More relevant to the growth of the state's wolf population is the addition of four confirmed wolf packs in 2013, which should boost pup production this year. While minimum counts may vary from year to year, the fact remains that the number of wolf packs, breeding pairs and individual wolves has shown steady growth since Washington's first wolf pack was documented in 2007.

Does WDFW expect to see more conflict with wolves as the species expands its range?

Yes, conflicts are likely to increase as the state's wolf population continues to grow, just as they have in the eight other states with gray wolf populations. According to the U.S. Fish and Wildlife Service, about 20 percent of the wolf packs in the western states have preyed on livestock, suggesting that conflicts will increase as more packs form in Washington state.

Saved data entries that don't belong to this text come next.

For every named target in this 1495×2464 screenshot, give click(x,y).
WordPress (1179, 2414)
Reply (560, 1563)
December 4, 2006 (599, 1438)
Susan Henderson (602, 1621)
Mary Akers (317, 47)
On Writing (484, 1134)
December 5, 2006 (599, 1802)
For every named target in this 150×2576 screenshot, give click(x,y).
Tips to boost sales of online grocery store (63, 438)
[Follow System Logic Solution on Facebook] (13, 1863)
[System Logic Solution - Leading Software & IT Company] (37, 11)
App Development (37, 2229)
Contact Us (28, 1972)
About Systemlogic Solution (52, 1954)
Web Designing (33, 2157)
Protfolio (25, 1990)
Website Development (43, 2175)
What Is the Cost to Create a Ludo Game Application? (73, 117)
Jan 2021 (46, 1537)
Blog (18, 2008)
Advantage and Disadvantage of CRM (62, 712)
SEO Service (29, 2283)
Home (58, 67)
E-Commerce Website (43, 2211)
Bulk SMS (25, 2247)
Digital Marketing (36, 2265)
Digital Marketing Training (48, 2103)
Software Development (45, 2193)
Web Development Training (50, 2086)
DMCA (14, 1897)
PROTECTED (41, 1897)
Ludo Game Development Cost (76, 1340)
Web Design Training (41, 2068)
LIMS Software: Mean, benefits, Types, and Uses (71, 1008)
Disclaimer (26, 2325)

On the other hand, that assessment indicates that most wolf packs do not attack livestock and that coexistence is possible in many areas. In 2013, WDFW hired nine new wildlife-conflict specialists to work with ranchers to incorporate additional non-lethal deterrents to wolf predation into their livestock operations. Since August 2013, the department had entered into cost-sharing agreements with 33 livestock producers, who have made a commitment to take proactive steps to avoid conflicts with wolves.

WDFW is also working with dozens of other ranchers to protect their livestock from attack, by loaning them fladry, deploying range riders and other non-lethal assets. In all, the department is investing more than $800,000 per year to manage wolves and help ranchers implement non-lethal measures to prevent conflicts.

Despite these efforts, the experience in other states indicates some conflicts with wolves are inevitable, and that lethal measures are sometimes required to address them. As stated in Washington's own Wolf Conservation and Management Plan: "Lethal control of wolves may be necessary to resolve repeated wolf-livestock conflicts and is performed to remove problem animals that jeopardize public tolerance for overall wolf recovery."